Hamas killed 1,200 people and took around 250 hostages in the worst assault in Israel’s history, according to official Israeli figures.

15 killed in Gaza strikes
Protesters took to the streets across Israel on Sunday to pressure the government to reach an accord to bring back Israeli hostages still being held in Gaza.
They blocked rush hour traffic at major intersections across the country, picketed politicians houses and briefly set fire to tires on the main Tel Aviv-Jerusalem highway before police cleared the way.
Meanwhile, fighting continued to rage across Gaza, which has been largely reduced to rubble in the conflict.
Palestinian health officials said at least 15 people were killed in separate Israeli military strikes across the enclave on Sunday.
An Israeli air strike on a house in the town of Zawayda, in central Gaza, killed at least six people and wounded several others, while six others were killed in an air strike on a house in western Gaza, the health officials said.
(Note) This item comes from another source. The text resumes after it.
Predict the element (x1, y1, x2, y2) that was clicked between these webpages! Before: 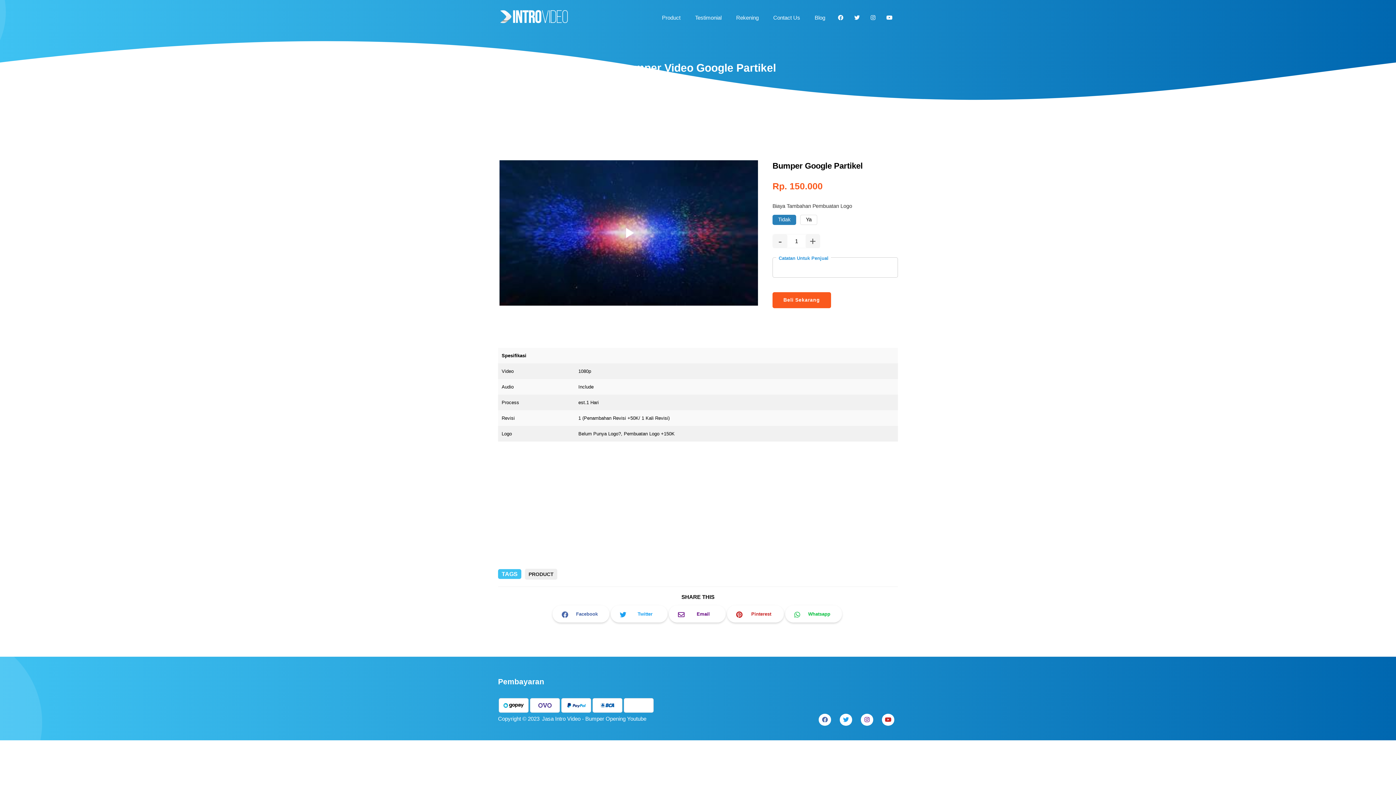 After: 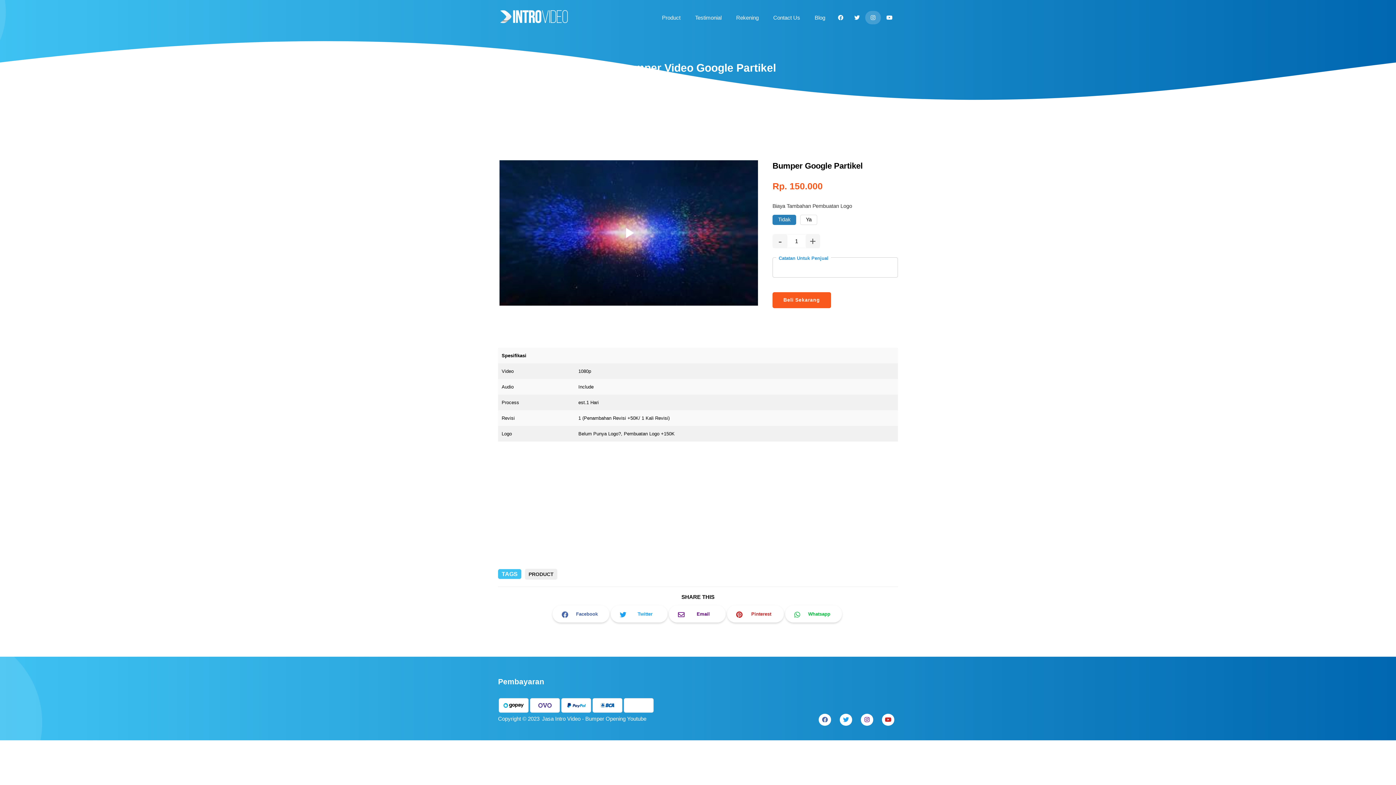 Action: bbox: (865, 10, 881, 24)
Tanks deepened their raids in central and northern areas of Rafah on the southern border with Egypt. Health officials there said they had recovered three bodies of Palestinians killed by Israeli fire in the eastern part of the city.
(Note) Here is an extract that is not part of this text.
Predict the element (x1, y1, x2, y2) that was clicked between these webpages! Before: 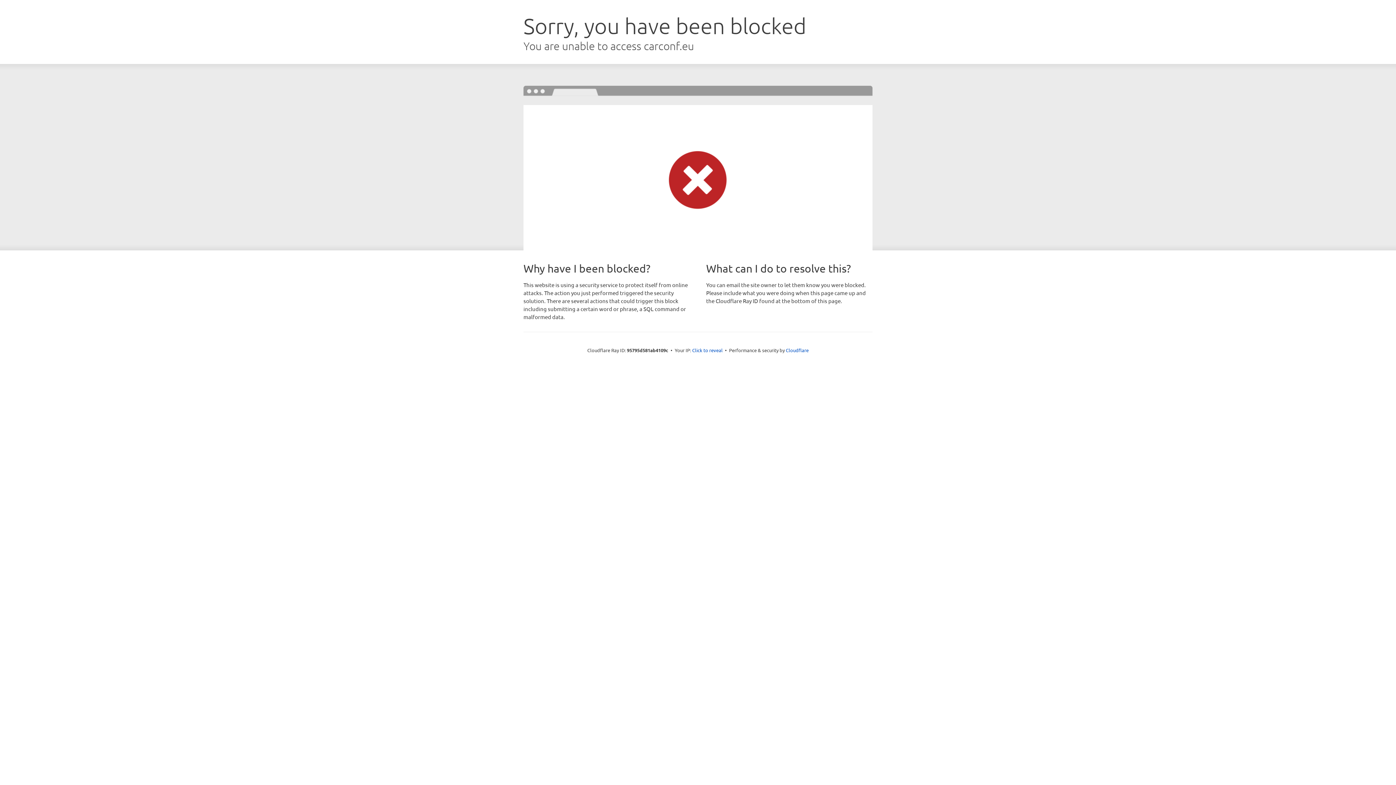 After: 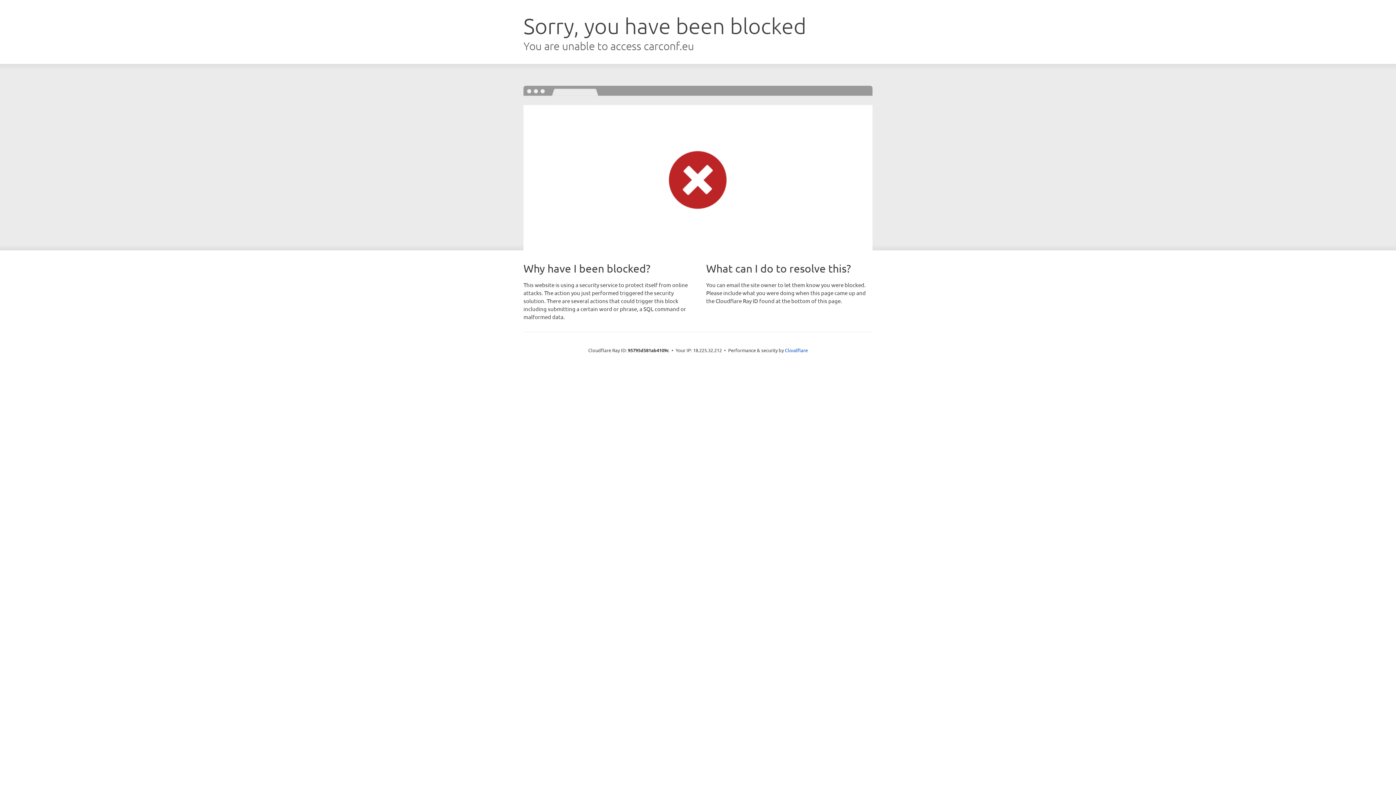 Action: bbox: (692, 346, 722, 353) label: Click to reveal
The Israeli military said on Sunday its forces have killed 30 Palestinian gunmen in Rafah during close combat and air strikes.
In Shejaia, an eastern suburb of Gaza City, the military said its forces killed several Palestinian gunmen, and located weapons and explosives.
The armed wings of Hamas and the Islamic Jihad said fighters attacked Israeli forces in several locations across the Gaza Strip with anti-tank rockets and mortar bombs.